A researcher from MARE was honored at the Green Awards for her work on streams

Verónica Ferreira, researcher at the Faculty of Sciences and Technology of the University of Coimbra, from MARE - Center for Marine and Environmental Sciences, and ARNET - Aquatic Research Network Associated Laboratory, has been honored with the "Green Awards" in the category of "Research Award."

The initiative, promoted by Visão magazine in partnership with the Águas de Portugal Group and under the patronage of the President of the Republic, Marcelo Rebelo de Sousa, aims to "recognize, promote, and reward good practices and examples of excellence that stand out for their contribution to the environment and sustainable development within the context of the current climate emergency."

This distinction recognizes the researcher's work in the study of streams, particularly in assessing the effects of environmental changes on communities and aquatic processes. Environmental changes that have received more attention include "nutrient enrichment of streams, water warming, and changes in native forests (such as replacement by eucalyptus monocultures, invasion by exotic species, and diseases resulting from infection by pathogens)," according to Verónica Ferreira.

Understanding the effects of environmental changes on streams allows for "identifying situations in which these ecosystems are more vulnerable, proposing possible mitigation measures, providing the best scientific evidence to support management decisions, and raising awareness in society about the need to protect and restore these ecosystems," says the researcher.
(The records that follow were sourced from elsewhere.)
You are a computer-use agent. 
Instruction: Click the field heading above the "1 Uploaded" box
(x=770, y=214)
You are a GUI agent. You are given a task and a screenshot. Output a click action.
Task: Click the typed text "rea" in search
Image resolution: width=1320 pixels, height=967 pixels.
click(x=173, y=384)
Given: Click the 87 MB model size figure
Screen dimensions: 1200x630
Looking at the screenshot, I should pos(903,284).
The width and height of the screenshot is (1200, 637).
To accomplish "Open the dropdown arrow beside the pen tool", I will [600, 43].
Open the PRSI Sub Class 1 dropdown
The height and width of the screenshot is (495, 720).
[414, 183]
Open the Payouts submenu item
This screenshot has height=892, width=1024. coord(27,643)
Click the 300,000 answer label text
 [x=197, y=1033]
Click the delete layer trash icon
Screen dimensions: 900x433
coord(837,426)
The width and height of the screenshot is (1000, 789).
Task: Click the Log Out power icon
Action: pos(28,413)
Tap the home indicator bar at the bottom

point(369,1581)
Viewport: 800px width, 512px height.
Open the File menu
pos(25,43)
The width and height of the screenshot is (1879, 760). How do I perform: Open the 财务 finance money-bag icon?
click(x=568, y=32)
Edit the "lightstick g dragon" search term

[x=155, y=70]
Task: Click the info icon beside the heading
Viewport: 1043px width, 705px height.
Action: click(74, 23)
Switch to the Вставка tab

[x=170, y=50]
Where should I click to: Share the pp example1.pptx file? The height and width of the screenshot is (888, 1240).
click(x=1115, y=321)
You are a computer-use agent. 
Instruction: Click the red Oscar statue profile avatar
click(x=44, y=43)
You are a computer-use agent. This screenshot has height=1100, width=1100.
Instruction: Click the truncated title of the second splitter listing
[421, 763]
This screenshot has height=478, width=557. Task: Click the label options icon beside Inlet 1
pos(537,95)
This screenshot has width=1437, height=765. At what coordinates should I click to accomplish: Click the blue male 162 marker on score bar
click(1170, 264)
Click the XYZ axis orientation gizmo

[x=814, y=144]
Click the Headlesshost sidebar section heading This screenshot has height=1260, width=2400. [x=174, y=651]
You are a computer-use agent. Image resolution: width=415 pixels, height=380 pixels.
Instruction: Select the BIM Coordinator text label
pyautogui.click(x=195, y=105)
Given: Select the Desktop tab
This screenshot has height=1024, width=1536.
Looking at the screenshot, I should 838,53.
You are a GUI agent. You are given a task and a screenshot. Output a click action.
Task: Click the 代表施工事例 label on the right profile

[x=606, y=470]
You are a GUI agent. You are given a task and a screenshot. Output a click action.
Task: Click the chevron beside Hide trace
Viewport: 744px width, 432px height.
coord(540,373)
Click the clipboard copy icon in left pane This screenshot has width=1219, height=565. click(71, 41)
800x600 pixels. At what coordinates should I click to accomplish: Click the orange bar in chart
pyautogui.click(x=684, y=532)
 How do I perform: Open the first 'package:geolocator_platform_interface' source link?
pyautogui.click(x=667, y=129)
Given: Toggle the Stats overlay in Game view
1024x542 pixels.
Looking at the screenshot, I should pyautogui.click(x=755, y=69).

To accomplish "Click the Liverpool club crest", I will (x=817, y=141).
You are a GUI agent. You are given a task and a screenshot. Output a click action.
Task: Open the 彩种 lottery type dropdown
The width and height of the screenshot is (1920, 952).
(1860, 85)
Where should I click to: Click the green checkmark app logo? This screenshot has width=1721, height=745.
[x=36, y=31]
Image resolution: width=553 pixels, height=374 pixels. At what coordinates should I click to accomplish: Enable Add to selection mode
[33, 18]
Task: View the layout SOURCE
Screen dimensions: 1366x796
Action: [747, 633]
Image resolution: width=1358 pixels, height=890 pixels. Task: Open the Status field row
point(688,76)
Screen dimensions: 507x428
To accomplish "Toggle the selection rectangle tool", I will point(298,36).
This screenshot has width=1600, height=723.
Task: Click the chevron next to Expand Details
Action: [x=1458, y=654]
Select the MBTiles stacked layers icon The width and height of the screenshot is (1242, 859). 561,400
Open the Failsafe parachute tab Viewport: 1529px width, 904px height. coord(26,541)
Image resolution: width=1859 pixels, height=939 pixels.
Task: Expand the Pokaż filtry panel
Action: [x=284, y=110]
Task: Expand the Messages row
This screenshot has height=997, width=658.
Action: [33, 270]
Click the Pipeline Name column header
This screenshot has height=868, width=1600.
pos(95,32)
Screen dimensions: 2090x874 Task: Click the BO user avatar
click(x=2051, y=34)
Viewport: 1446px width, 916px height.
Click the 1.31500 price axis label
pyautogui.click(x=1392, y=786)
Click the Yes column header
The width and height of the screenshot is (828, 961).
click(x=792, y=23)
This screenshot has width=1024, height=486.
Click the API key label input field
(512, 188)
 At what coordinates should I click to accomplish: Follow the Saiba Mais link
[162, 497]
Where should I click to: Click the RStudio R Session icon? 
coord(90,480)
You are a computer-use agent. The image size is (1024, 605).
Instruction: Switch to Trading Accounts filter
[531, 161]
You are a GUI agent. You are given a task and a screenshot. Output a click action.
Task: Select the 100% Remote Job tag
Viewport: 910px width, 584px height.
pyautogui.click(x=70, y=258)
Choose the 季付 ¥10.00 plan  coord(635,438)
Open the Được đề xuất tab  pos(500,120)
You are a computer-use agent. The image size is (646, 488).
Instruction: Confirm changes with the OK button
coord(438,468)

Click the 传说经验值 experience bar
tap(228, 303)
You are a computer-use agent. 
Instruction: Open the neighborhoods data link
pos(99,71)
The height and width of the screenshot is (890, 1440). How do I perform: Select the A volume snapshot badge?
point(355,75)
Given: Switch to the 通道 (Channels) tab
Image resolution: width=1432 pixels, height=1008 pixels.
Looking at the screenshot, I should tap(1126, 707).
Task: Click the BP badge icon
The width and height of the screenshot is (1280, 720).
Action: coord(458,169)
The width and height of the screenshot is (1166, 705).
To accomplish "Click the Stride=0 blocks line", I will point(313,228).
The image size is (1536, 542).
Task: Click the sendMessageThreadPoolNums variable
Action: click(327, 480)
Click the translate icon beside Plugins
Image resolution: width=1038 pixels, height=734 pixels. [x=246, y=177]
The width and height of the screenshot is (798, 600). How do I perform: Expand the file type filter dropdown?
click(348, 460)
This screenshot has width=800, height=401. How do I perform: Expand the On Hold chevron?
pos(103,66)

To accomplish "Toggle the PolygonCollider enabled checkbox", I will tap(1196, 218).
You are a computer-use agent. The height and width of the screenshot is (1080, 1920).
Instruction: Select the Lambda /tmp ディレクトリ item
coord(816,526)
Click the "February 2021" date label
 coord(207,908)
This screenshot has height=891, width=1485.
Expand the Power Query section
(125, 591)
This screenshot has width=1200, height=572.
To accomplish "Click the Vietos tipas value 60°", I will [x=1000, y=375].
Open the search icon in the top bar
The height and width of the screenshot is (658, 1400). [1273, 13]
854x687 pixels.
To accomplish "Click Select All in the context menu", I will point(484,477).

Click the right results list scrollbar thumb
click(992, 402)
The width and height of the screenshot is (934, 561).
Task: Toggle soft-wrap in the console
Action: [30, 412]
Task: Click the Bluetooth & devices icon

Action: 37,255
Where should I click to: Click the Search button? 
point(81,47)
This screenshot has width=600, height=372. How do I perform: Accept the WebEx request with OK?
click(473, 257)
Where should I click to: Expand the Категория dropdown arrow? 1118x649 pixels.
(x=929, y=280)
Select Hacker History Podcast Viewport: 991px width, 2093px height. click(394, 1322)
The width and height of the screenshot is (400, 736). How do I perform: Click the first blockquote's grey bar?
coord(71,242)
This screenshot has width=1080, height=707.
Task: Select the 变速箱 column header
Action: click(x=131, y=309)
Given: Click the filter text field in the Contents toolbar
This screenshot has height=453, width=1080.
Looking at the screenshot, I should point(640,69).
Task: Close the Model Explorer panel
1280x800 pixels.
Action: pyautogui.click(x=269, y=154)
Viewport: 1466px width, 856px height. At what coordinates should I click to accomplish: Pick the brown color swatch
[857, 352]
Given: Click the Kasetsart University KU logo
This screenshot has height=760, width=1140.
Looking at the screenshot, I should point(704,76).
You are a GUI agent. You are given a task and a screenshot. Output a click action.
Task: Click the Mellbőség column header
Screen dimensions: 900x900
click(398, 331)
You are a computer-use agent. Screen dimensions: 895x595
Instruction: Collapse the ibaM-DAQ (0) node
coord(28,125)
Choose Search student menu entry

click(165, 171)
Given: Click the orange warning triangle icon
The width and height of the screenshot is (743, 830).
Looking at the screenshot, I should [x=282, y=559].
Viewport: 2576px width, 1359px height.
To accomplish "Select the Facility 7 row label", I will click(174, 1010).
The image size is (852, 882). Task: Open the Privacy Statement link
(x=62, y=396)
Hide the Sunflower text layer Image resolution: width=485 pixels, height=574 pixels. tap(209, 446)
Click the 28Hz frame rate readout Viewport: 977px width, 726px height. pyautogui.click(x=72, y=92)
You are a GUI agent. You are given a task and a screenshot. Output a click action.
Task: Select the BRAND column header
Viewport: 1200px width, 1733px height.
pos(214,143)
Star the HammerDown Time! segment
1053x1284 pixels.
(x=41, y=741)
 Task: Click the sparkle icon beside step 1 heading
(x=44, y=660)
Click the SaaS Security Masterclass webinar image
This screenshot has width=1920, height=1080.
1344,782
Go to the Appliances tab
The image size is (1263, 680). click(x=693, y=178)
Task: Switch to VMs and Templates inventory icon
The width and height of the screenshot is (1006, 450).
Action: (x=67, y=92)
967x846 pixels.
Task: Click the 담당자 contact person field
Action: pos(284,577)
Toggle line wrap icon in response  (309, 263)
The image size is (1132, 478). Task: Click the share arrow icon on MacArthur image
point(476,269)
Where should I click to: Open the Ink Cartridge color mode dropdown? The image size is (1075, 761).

Studying streams is importante due to "being reservoirs of biodiversity, crucial sites in the water, carbon, and nutrient cycles, as well as influencing the communities and processes that occur in larger rivers and even coastal areas. Since streams are small, they are highly susceptible to human activities. If they stop functioning properly, since they're the majority of watercourses in a river basin, they can negatively affect downstream communities and the functioning of water bodies," explains the researcher.